-- LISTING --
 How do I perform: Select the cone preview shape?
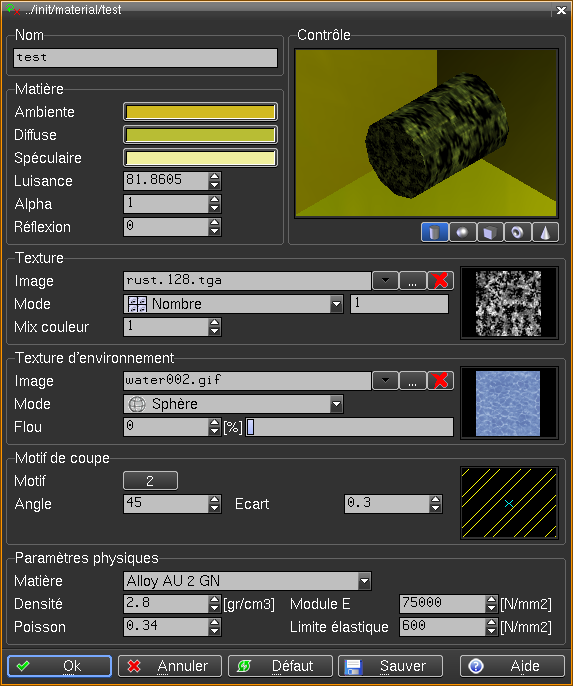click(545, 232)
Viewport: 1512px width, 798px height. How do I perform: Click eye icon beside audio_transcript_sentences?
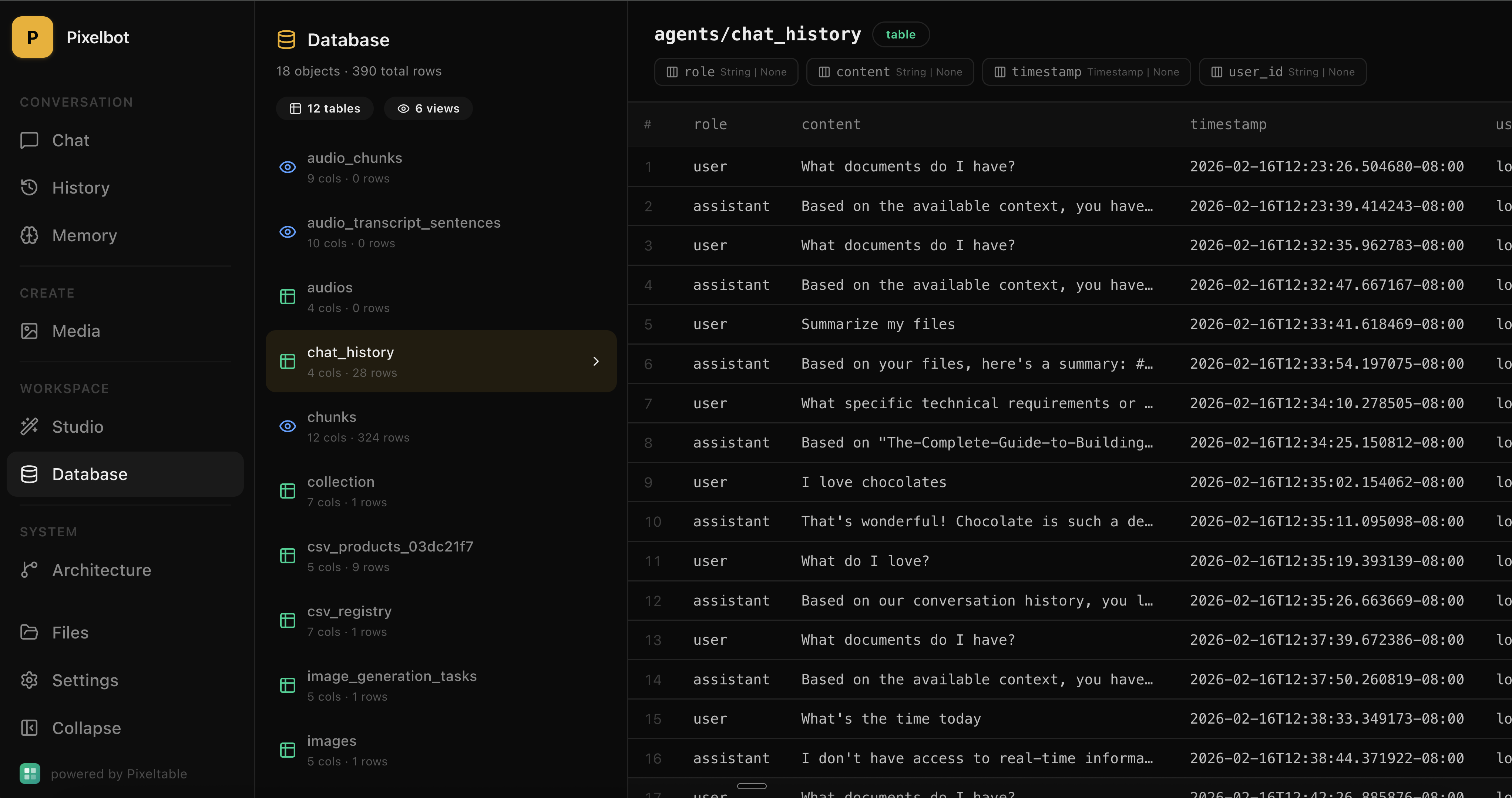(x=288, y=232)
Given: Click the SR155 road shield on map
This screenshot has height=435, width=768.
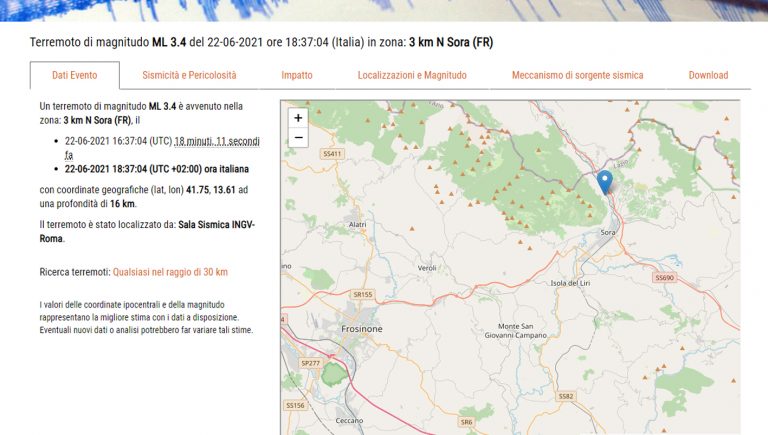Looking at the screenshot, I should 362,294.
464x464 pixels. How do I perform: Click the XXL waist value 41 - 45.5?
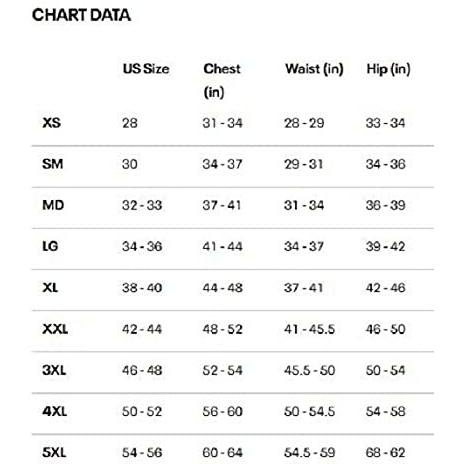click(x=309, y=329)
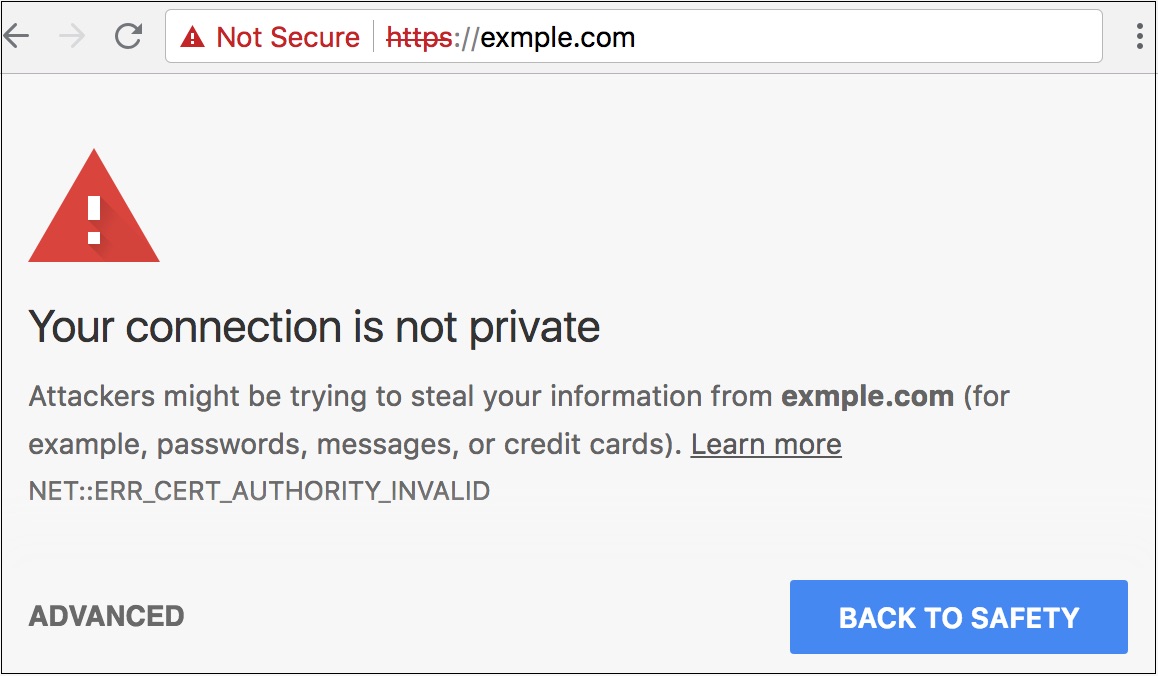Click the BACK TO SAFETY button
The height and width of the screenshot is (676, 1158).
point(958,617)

...

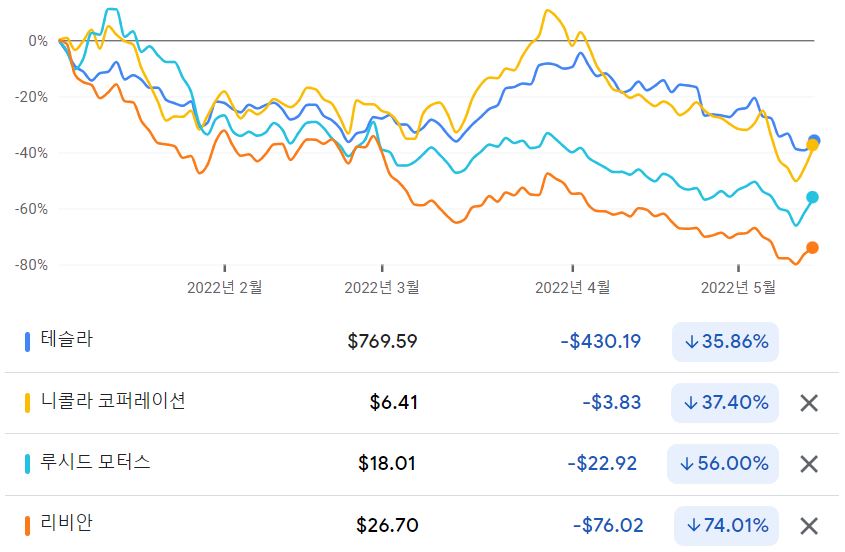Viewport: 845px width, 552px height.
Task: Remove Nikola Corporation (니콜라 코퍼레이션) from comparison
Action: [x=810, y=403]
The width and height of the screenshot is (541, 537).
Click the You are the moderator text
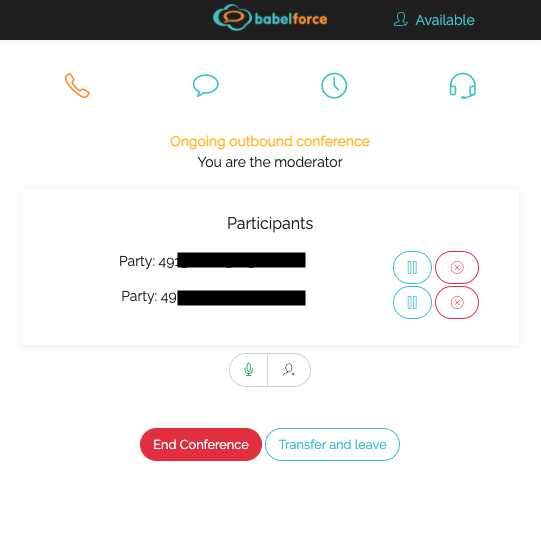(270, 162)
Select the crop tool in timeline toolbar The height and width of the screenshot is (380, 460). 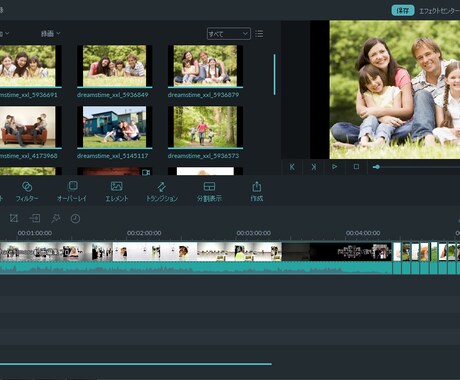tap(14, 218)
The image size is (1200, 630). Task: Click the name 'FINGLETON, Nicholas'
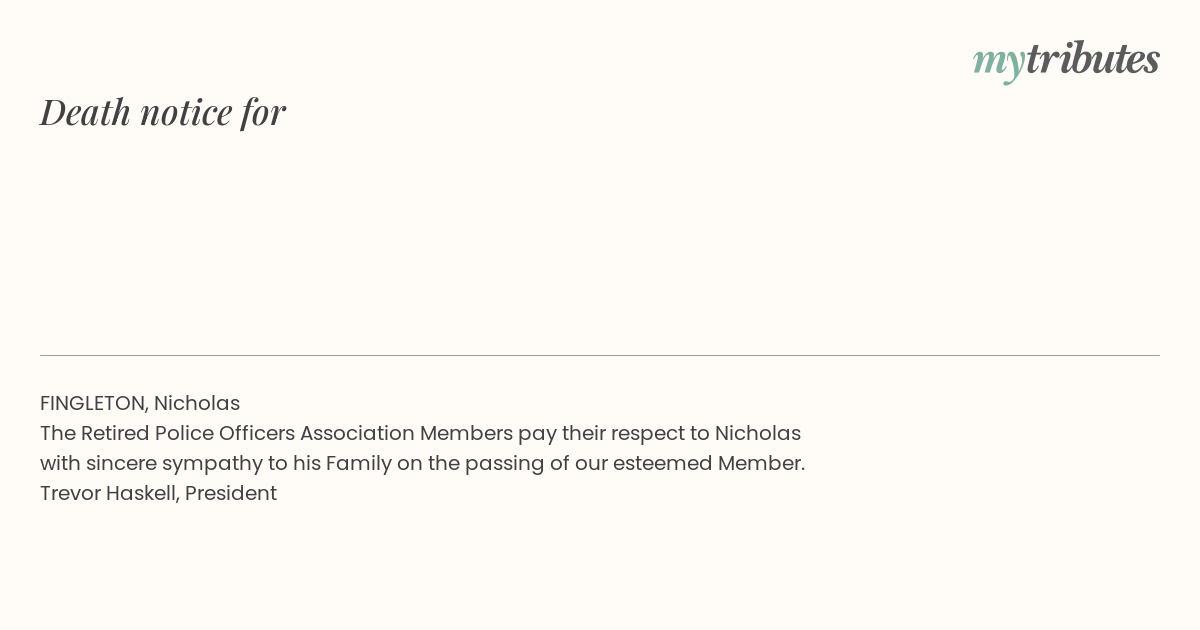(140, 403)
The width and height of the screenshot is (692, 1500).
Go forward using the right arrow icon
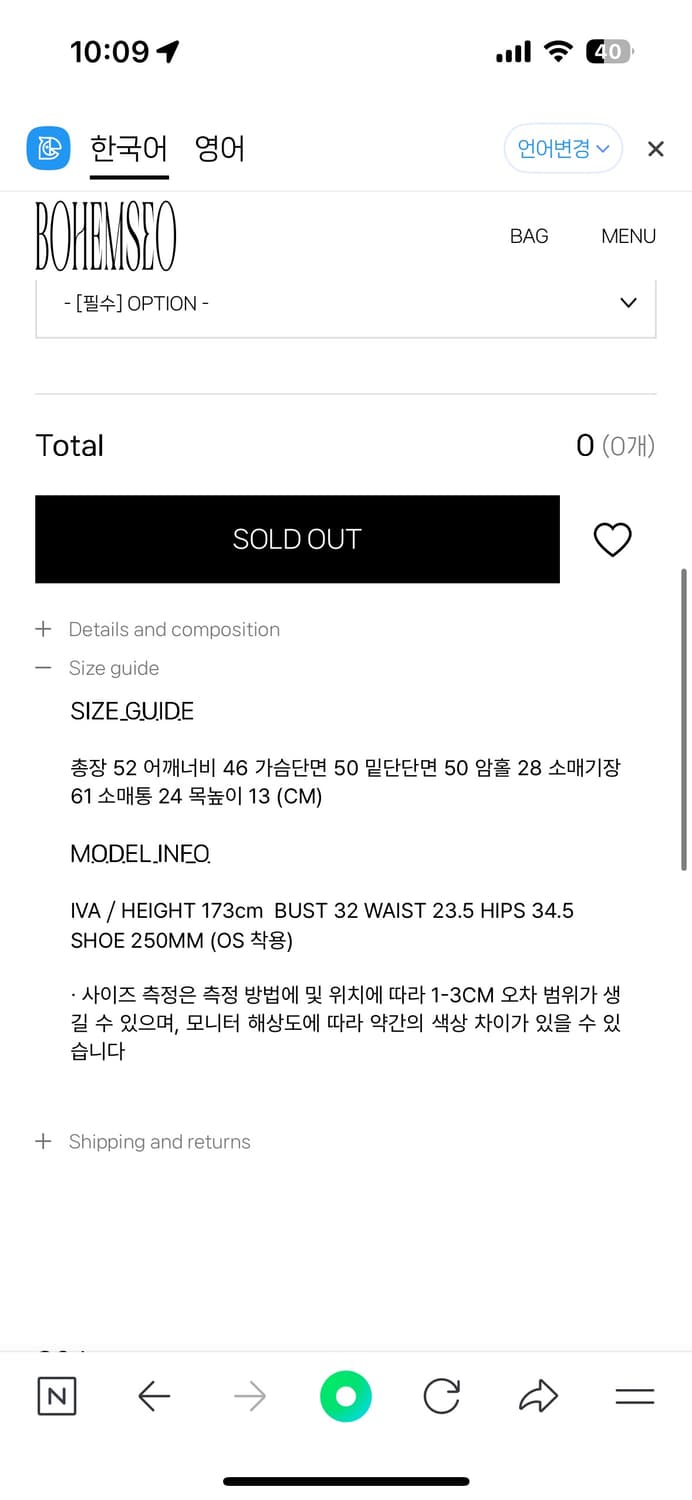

--

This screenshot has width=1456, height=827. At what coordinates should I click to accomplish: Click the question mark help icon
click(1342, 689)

-- AIM --
Duplicate every item from the line containing "How do I perform: Select" down to the line containing "point(958,617)", both ends included. Leave the pictures out of your copy.

-- RESULT --
 How do I perform: Select the cone preview shape?
click(545, 232)
Viewport: 1512px width, 798px height. How do I perform: Click eye icon beside audio_transcript_sentences?
(x=288, y=232)
Given: Click the SR155 road shield on map
This screenshot has height=435, width=768.
Looking at the screenshot, I should 362,294.
464x464 pixels. How do I perform: Click the XXL waist value 41 - 45.5?
click(x=309, y=329)
Click the BACK TO SAFETY button
The height and width of the screenshot is (676, 1158).
point(958,617)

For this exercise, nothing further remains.